Recorded data:
# # # # #

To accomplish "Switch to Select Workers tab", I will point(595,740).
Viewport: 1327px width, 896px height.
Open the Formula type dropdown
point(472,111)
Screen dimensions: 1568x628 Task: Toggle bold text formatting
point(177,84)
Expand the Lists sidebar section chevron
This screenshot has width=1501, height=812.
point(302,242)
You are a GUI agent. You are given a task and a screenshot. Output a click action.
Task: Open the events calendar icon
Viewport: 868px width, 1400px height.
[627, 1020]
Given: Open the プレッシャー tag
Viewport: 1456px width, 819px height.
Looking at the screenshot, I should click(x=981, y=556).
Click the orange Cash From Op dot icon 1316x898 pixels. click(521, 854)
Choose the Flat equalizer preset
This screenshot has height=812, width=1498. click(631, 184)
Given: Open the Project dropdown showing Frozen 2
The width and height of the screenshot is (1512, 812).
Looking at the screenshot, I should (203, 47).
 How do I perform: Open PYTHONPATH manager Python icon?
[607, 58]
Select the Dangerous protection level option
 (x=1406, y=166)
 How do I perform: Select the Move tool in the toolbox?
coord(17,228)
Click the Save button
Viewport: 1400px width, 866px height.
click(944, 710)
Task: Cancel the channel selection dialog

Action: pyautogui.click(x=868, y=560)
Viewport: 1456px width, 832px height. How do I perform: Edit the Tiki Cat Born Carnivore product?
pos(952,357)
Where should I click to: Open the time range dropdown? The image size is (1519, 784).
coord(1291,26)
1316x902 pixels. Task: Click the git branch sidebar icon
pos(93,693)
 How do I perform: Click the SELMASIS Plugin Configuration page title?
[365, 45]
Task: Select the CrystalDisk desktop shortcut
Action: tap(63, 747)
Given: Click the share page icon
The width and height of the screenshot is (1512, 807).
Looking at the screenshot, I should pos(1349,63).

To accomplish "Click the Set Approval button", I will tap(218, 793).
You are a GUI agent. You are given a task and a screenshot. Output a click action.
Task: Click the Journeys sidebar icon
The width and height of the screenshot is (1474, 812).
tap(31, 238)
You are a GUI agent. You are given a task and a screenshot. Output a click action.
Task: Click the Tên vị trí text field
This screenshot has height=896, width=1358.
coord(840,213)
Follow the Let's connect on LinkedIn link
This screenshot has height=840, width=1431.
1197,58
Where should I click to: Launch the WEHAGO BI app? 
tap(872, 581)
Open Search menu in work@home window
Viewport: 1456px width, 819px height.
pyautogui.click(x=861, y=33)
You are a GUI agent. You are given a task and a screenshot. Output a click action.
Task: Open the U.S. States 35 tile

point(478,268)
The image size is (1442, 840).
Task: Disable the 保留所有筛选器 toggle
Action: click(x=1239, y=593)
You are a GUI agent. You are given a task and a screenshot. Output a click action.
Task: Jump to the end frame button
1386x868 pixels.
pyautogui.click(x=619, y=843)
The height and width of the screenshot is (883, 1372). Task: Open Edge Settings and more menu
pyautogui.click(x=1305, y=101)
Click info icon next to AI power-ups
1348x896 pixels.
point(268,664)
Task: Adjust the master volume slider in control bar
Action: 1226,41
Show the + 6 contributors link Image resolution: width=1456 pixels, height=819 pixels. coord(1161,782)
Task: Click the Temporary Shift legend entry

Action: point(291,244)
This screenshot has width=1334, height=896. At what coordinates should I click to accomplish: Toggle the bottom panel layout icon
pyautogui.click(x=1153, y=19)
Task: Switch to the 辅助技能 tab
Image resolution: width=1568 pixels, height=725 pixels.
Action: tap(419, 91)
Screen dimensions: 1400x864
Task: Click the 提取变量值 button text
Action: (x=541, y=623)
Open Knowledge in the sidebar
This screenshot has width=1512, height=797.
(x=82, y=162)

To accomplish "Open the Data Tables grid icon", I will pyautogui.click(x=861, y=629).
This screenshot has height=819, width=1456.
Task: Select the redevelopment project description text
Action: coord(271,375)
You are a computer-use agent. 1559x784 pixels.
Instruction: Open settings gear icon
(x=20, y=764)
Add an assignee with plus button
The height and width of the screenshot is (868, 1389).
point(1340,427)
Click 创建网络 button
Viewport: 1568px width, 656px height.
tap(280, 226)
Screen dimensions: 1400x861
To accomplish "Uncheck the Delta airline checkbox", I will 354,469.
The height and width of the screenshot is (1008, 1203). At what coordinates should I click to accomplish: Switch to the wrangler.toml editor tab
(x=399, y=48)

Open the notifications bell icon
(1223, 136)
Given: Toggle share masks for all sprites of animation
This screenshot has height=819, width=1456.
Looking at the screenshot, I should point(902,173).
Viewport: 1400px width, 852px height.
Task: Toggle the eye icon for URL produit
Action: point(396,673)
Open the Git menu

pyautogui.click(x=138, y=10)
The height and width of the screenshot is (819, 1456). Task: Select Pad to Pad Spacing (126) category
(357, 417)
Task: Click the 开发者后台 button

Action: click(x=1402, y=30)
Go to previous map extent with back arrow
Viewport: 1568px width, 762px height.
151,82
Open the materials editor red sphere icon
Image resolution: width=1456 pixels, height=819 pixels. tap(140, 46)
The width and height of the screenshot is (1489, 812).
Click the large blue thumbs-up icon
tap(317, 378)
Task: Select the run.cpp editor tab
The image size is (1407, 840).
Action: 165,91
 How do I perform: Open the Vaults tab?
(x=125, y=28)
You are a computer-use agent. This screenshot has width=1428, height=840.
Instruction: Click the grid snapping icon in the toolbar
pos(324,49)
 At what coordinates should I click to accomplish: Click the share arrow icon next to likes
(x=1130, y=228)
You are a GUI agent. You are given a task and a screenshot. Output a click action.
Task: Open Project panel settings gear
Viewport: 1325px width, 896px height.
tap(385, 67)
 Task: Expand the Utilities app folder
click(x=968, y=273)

# # # # #

Exercise goal →
Retype every entry word for word.

Answer for this exercise →
To accomplish "Switch to Select Workers tab", I will point(595,740).
Viewport: 1327px width, 896px height.
Open the Formula type dropdown
point(472,111)
Screen dimensions: 1568x628 Task: Toggle bold text formatting
point(177,84)
Expand the Lists sidebar section chevron
This screenshot has width=1501, height=812.
point(302,242)
You are a GUI agent. You are given a task and a screenshot. Output a click action.
Task: Open the events calendar icon
Viewport: 868px width, 1400px height.
[627, 1020]
Given: Open the プレッシャー tag
Viewport: 1456px width, 819px height.
Looking at the screenshot, I should click(x=981, y=556).
Click the orange Cash From Op dot icon 1316x898 pixels. click(521, 854)
Choose the Flat equalizer preset
This screenshot has height=812, width=1498. click(631, 184)
Given: Open the Project dropdown showing Frozen 2
The width and height of the screenshot is (1512, 812).
Looking at the screenshot, I should (203, 47).
 How do I perform: Open PYTHONPATH manager Python icon?
[607, 58]
Select the Dangerous protection level option
 (x=1406, y=166)
 How do I perform: Select the Move tool in the toolbox?
coord(17,228)
Click the Save button
Viewport: 1400px width, 866px height.
click(944, 710)
Task: Cancel the channel selection dialog

Action: pyautogui.click(x=868, y=560)
Viewport: 1456px width, 832px height. How do I perform: Edit the Tiki Cat Born Carnivore product?
pos(952,357)
Where should I click to: Open the time range dropdown? The image size is (1519, 784).
coord(1291,26)
1316x902 pixels. Task: Click the git branch sidebar icon
pos(93,693)
 How do I perform: Click the SELMASIS Plugin Configuration page title?
[365, 45]
Task: Select the CrystalDisk desktop shortcut
Action: tap(63, 747)
Given: Click the share page icon
The width and height of the screenshot is (1512, 807).
Looking at the screenshot, I should pos(1349,63).

To accomplish "Click the Set Approval button", I will tap(218, 793).
You are a GUI agent. You are given a task and a screenshot. Output a click action.
Task: Click the Journeys sidebar icon
The width and height of the screenshot is (1474, 812).
tap(31, 238)
You are a GUI agent. You are given a task and a screenshot. Output a click action.
Task: Click the Tên vị trí text field
This screenshot has height=896, width=1358.
coord(840,213)
Follow the Let's connect on LinkedIn link
This screenshot has height=840, width=1431.
1197,58
Where should I click to: Launch the WEHAGO BI app? 
tap(872, 581)
Open Search menu in work@home window
Viewport: 1456px width, 819px height.
pyautogui.click(x=861, y=33)
You are a GUI agent. You are given a task and a screenshot. Output a click action.
Task: Open the U.S. States 35 tile

point(478,268)
The image size is (1442, 840).
Task: Disable the 保留所有筛选器 toggle
Action: click(x=1239, y=593)
You are a GUI agent. You are given a task and a screenshot. Output a click action.
Task: Jump to the end frame button
1386x868 pixels.
pyautogui.click(x=619, y=843)
The height and width of the screenshot is (883, 1372). Task: Open Edge Settings and more menu
pyautogui.click(x=1305, y=101)
Click info icon next to AI power-ups
1348x896 pixels.
point(268,664)
Task: Adjust the master volume slider in control bar
Action: 1226,41
Show the + 6 contributors link Image resolution: width=1456 pixels, height=819 pixels. coord(1161,782)
Task: Click the Temporary Shift legend entry

Action: point(291,244)
This screenshot has width=1334, height=896. At what coordinates should I click to accomplish: Toggle the bottom panel layout icon
pyautogui.click(x=1153, y=19)
Task: Switch to the 辅助技能 tab
Image resolution: width=1568 pixels, height=725 pixels.
Action: tap(419, 91)
Screen dimensions: 1400x864
Task: Click the 提取变量值 button text
Action: (x=541, y=623)
Open Knowledge in the sidebar
This screenshot has width=1512, height=797.
(x=82, y=162)

To accomplish "Open the Data Tables grid icon", I will pyautogui.click(x=861, y=629).
This screenshot has height=819, width=1456.
Task: Select the redevelopment project description text
Action: coord(271,375)
You are a computer-use agent. 1559x784 pixels.
Instruction: Open settings gear icon
(x=20, y=764)
Add an assignee with plus button
The height and width of the screenshot is (868, 1389).
point(1340,427)
Click 创建网络 button
Viewport: 1568px width, 656px height.
tap(280, 226)
Screen dimensions: 1400x861
To accomplish "Uncheck the Delta airline checkbox", I will 354,469.
The height and width of the screenshot is (1008, 1203). At what coordinates should I click to accomplish: Switch to the wrangler.toml editor tab
(x=399, y=48)

Open the notifications bell icon
(1223, 136)
Given: Toggle share masks for all sprites of animation
This screenshot has height=819, width=1456.
Looking at the screenshot, I should point(902,173).
Viewport: 1400px width, 852px height.
Task: Toggle the eye icon for URL produit
Action: point(396,673)
Open the Git menu

pyautogui.click(x=138, y=10)
The height and width of the screenshot is (819, 1456). Task: Select Pad to Pad Spacing (126) category
(357, 417)
Task: Click the 开发者后台 button

Action: click(x=1402, y=30)
Go to previous map extent with back arrow
Viewport: 1568px width, 762px height.
151,82
Open the materials editor red sphere icon
Image resolution: width=1456 pixels, height=819 pixels. tap(140, 46)
The width and height of the screenshot is (1489, 812).
Click the large blue thumbs-up icon
tap(317, 378)
Task: Select the run.cpp editor tab
The image size is (1407, 840).
Action: 165,91
 How do I perform: Open the Vaults tab?
(x=125, y=28)
You are a computer-use agent. This screenshot has width=1428, height=840.
Instruction: Click the grid snapping icon in the toolbar
pos(324,49)
 At what coordinates should I click to accomplish: Click the share arrow icon next to likes
(x=1130, y=228)
You are a GUI agent. You are given a task and a screenshot. Output a click action.
Task: Open Project panel settings gear
Viewport: 1325px width, 896px height.
tap(385, 67)
 Task: Expand the Utilities app folder
click(x=968, y=273)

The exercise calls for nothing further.